- **EXERCISE OBJECTIVE**: Without skipping or changing anything, print all the entries.

- **Stored records**:
= = = = =

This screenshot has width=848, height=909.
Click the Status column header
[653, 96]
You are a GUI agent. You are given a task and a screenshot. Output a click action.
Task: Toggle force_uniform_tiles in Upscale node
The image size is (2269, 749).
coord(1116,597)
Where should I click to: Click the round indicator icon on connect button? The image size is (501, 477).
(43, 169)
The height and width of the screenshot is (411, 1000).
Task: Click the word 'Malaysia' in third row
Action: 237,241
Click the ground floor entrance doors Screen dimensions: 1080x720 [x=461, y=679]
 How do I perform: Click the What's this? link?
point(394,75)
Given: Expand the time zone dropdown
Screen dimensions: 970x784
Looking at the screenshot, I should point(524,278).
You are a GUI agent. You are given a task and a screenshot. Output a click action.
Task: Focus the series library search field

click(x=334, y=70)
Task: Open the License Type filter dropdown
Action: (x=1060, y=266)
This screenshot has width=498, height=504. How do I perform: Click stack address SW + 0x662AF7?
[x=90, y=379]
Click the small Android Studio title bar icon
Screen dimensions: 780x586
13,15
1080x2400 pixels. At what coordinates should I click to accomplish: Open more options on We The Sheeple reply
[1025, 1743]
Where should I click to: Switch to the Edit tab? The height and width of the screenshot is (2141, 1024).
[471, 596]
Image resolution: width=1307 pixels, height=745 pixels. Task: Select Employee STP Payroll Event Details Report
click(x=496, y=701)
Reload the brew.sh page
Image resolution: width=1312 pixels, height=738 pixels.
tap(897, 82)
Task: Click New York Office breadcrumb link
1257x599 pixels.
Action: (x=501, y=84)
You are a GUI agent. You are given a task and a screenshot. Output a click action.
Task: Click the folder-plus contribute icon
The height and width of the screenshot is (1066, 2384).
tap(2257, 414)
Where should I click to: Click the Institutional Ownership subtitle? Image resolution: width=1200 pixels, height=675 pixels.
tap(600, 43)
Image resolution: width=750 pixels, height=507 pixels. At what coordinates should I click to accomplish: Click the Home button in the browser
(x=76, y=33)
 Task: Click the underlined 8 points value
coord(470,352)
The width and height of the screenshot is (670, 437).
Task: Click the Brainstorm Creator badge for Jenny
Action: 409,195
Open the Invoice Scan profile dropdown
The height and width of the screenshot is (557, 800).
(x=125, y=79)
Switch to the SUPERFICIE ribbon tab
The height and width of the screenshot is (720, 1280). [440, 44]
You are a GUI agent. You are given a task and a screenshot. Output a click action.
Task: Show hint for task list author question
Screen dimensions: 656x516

= = = = =

- **COMPLETED EXERCISE**:
This screenshot has width=848, height=909.
Click the Status column header
[653, 96]
You are a GUI agent. You are given a task and a screenshot. Output a click action.
Task: Toggle force_uniform_tiles in Upscale node
The image size is (2269, 749).
coord(1116,597)
Where should I click to: Click the round indicator icon on connect button? The image size is (501, 477).
(43, 169)
The height and width of the screenshot is (411, 1000).
Task: Click the word 'Malaysia' in third row
Action: 237,241
Click the ground floor entrance doors Screen dimensions: 1080x720 [x=461, y=679]
 How do I perform: Click the What's this? link?
point(394,75)
Given: Expand the time zone dropdown
Screen dimensions: 970x784
Looking at the screenshot, I should point(524,278).
You are a GUI agent. You are given a task and a screenshot. Output a click action.
Task: Focus the series library search field

click(x=334, y=70)
Task: Open the License Type filter dropdown
Action: (x=1060, y=266)
This screenshot has width=498, height=504. How do I perform: Click stack address SW + 0x662AF7?
[x=90, y=379]
Click the small Android Studio title bar icon
Screen dimensions: 780x586
13,15
1080x2400 pixels. At what coordinates should I click to accomplish: Open more options on We The Sheeple reply
[1025, 1743]
Where should I click to: Switch to the Edit tab? The height and width of the screenshot is (2141, 1024).
[471, 596]
Image resolution: width=1307 pixels, height=745 pixels. Task: Select Employee STP Payroll Event Details Report
click(x=496, y=701)
Reload the brew.sh page
Image resolution: width=1312 pixels, height=738 pixels.
tap(897, 82)
Task: Click New York Office breadcrumb link
1257x599 pixels.
Action: (x=501, y=84)
You are a GUI agent. You are given a task and a screenshot. Output a click action.
Task: Click the folder-plus contribute icon
The height and width of the screenshot is (1066, 2384).
tap(2257, 414)
Where should I click to: Click the Institutional Ownership subtitle? Image resolution: width=1200 pixels, height=675 pixels.
tap(600, 43)
Image resolution: width=750 pixels, height=507 pixels. At what coordinates should I click to accomplish: Click the Home button in the browser
(x=76, y=33)
 Task: Click the underlined 8 points value
coord(470,352)
The width and height of the screenshot is (670, 437).
Task: Click the Brainstorm Creator badge for Jenny
Action: 409,195
Open the Invoice Scan profile dropdown
The height and width of the screenshot is (557, 800).
(x=125, y=79)
Switch to the SUPERFICIE ribbon tab
The height and width of the screenshot is (720, 1280). [440, 44]
You are a GUI agent. You are given a task and a screenshot. Output a click action.
Task: Show hint for task list author question
Screen dimensions: 656x516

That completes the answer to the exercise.